Rapamycin as an Antineoplastic Agent

雷帕霉素作为抗肿瘤剂

• 批准号: 7140146
• 负责人: Ezra Cohen
• 金额: $ 29.59万
• 依托单位: UNIVERSITY OF CHICAGO
• 依托单位国家: 美国
• 财政年份: 2005
• 资助国家: 美国
• 起止时间: 2005-06-06 至 2008-05-31
• 项目状态: 已结题
• 来源: https://reporter.nih.gov/project-details/7140146
• 关键词: analog; antineoplastics; biomarker; clinical research; clinical trials; dosage; drug administration rate /duration; drug adverse effect; drug design /synthesis /production; drug metabolism; drug screening /evaluation; enzyme activity; homologous transplantation; human subject; kidney transplantation; neoplasm /cancer chemotherapy; patient oriented research; pharmacokinetics; phosphorylation; protein kinase; ribosomal proteins; sirolimus; toxicology; transplant rejection

DESCRIPTION (provided by applicant): This application proposes a phase Ib trial to develop rapamycin (RAPA), a mammalian target of rapamycin (mTOR) inhibitor, as an anti-tumor agent with pharmacodynamic (PD) analysis. RAPA is currently an FDA approved drug in the treatment of renal allograft rejection. RAPA analogues are being studied as cancer therapies since mTOR is recognized as a relevant target in several cancer types. Yet there has never been any study of RAPA in this setting. The process of developing an FDA approved drug for a different indication is normally much more rapid than approval of investigational agents and thus RAPA could be available for use in cancer patients sooner than its analogues. The United States patent for RAPA in malignant disease has expired and thus there is no proprietary protection for developing the agent dampening commercial interest. RAPA is readily available, has been well-studied in allo-transplant patients, was the first recognized mTOR inhibitor, and demonstrates efficacy in pre-clinical cancer models. The aims of this study are to find the maximum tolerated dose (MTD), observed toxicities, dose limiting toxicities, and model a PD marker of RAPA administered to patients with advanced malignancies. A dose-effect relationship will be defined between RAPA and inhibition of the known RAPA/mTOR dependent phosphorylation at threonine 389 of p70 S6 kinase (S6K). The relationship between suppression of S6K phosphorylation and RAPA blood levels will also be determined. RAPA will be administered to successive cohorts of patients in escalating doses on a once-weekly intermittent schedule. The schedule was chosen to avoid immunosuppression associated with daily RAPA administration. Once the MTD is determined, there will be an expansion at the dose(s) that maximally inhibit phospho-S6K in the phase Ib portion of the trial. At the conclusion of the trial RAPA toxicity and effect on p-S6K will be defined over a range of doses as well as the MTD for use in future studies that will develop this agent.

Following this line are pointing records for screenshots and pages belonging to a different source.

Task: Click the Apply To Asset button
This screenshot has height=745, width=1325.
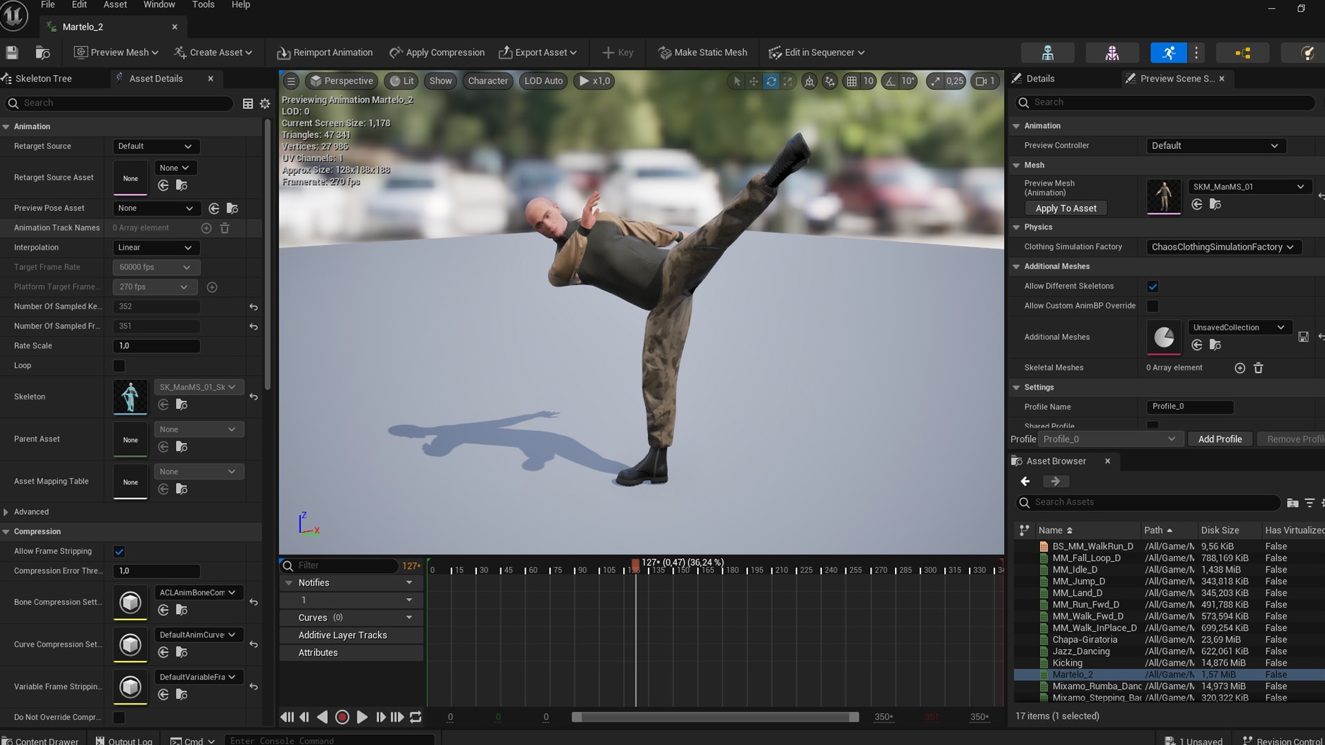Action: 1065,208
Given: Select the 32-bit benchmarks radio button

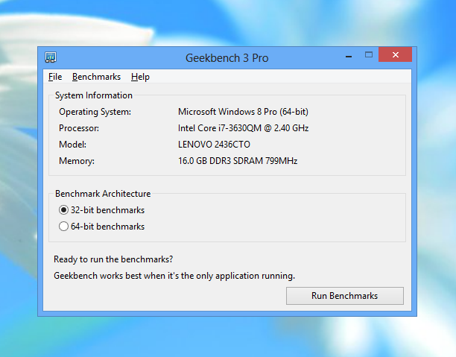Looking at the screenshot, I should coord(63,210).
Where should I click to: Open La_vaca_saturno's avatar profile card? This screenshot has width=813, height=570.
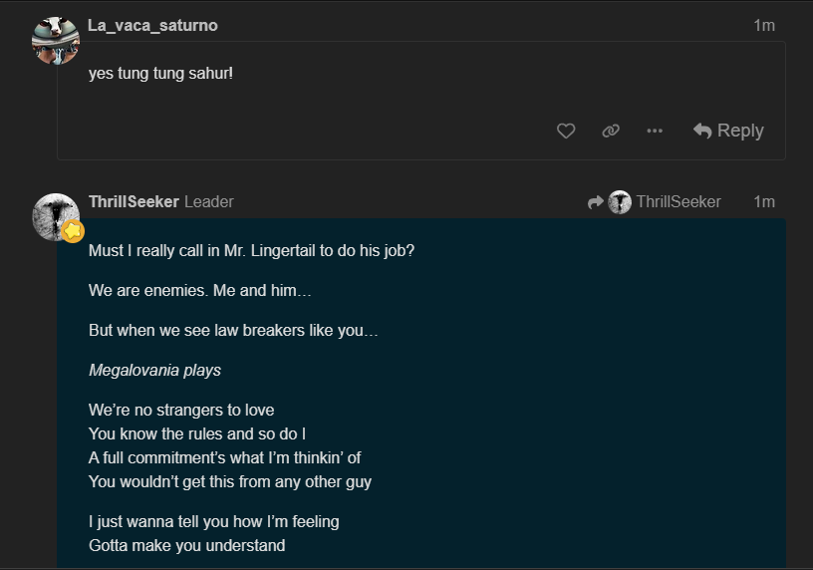coord(56,40)
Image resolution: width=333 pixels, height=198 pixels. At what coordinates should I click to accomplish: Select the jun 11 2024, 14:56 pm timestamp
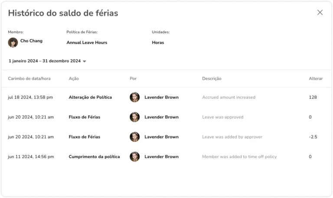31,157
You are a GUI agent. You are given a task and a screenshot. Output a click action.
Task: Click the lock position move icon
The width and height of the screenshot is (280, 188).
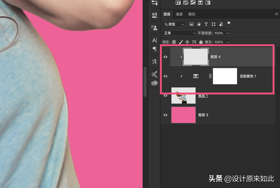pyautogui.click(x=188, y=42)

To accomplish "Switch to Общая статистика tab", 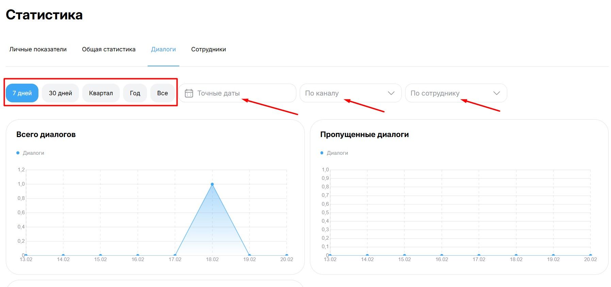I will [109, 49].
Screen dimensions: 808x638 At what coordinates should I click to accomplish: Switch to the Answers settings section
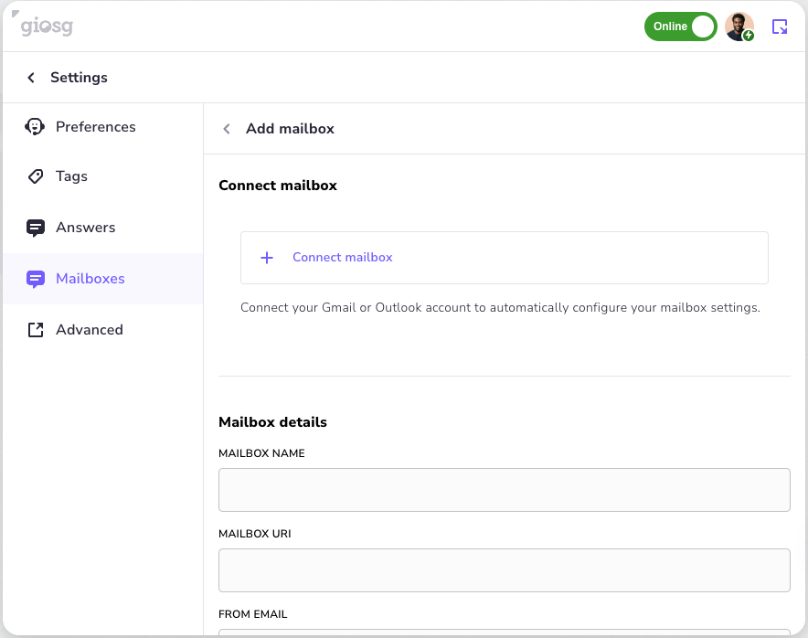click(86, 227)
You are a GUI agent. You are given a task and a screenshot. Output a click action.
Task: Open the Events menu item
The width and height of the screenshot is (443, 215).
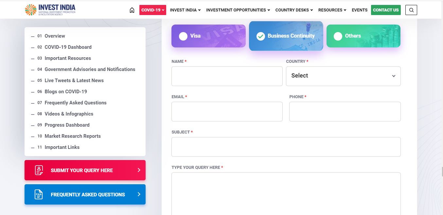click(360, 10)
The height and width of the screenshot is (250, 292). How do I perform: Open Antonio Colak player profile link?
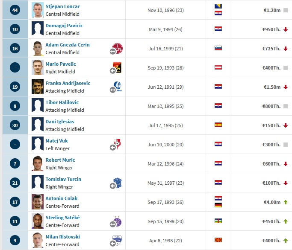click(x=62, y=198)
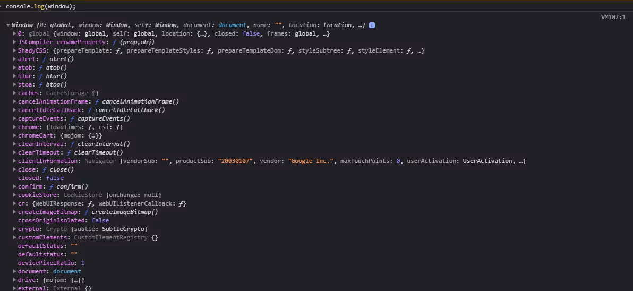The image size is (633, 291).
Task: Select the devicePixelRatio property row
Action: pyautogui.click(x=51, y=263)
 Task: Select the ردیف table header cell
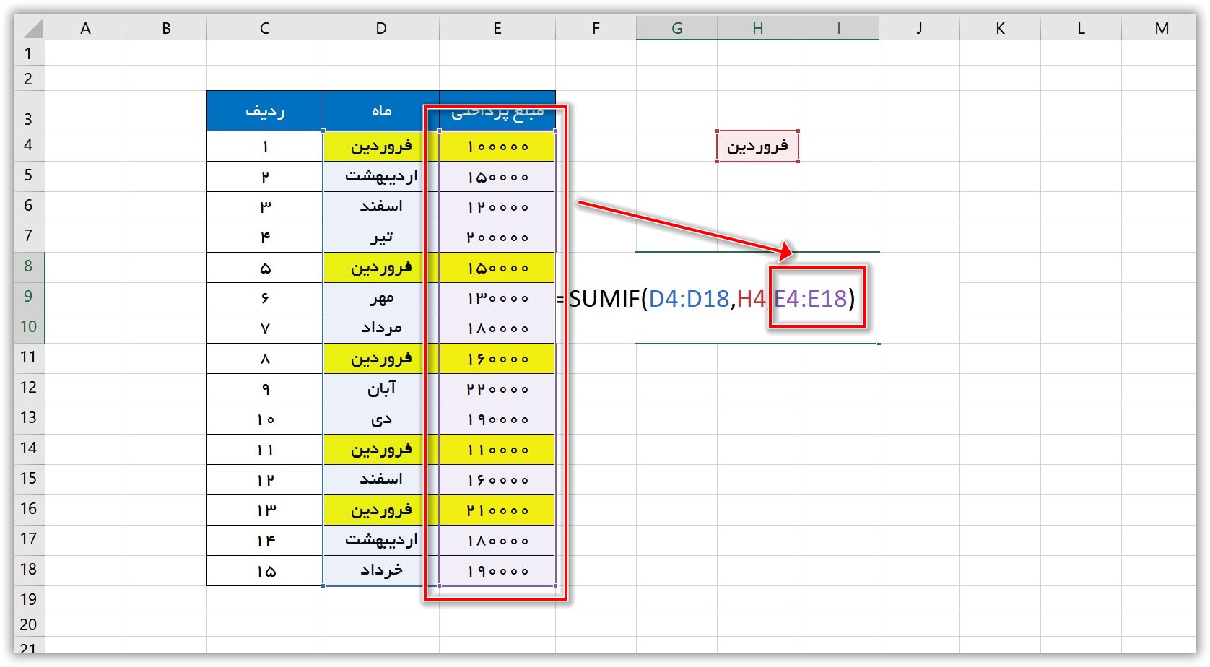pyautogui.click(x=264, y=110)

描述（由申请人提供）：本申请提出了一项 Ib 期试验，旨在开发雷帕霉素（RAPA），一种哺乳动物雷帕霉素靶点（mTOR）抑制剂，作为抗肿瘤剂并进行药效（PD）分析。 RAPA目前是FDA批准的治疗肾同种异体移植排斥反应的药物。由于 mTOR 被认为是多种癌症类型的相关靶点，因此 RAPA 类似物正在作为癌症疗法进行研究。然而，从未在这种情况下对 RAPA 进行过任何研究。开发 FDA 批准的针对不同适应症的药物的过程通常比批准研究药物的过程要快得多，因此 RAPA 可以比其类似物更快地用于癌症患者。 RAPA 在恶性疾病方面的美国专利已过期，因此开发该药物没有专有保护，从而降低了商业利益。 RAPA 很容易获得，已在同种异体移植患者中进行了充分研究，是第一个公认的 mTOR 抑制剂，并在临床前癌症模型中证明了疗效。本研究的目的是找出最大耐受剂量 (MTD)、观察到的毒性、剂量限制毒性，并对晚期恶性肿瘤患者施用 RAPA 的 PD 标记物进行建模。将定义 RAPA 和对 p70 S6 激酶 (S6K) 苏氨酸 389 处已知的 RAPA/mTOR 依赖性磷酸化的抑制之间的剂量效应关系。还将确定 S6K 磷酸化抑制与 RAPA 血液水平之间的关系。 RAPA 将按照每周一次的间歇性时间表逐步增加剂量，对连续的患者组进行给药。选择该时间表是为了避免与每日 RAPA 给药相关的免疫抑制。一旦确定了 MTD，在试验的 Ib 期部分中，将扩大最大程度地抑制磷酸-S6K 的剂量。试验结束时，将在一定剂量范围内确定 RAPA 的毒性和对 p-S6K 的影响以及 MTD，以用于未来开发该药物的研究。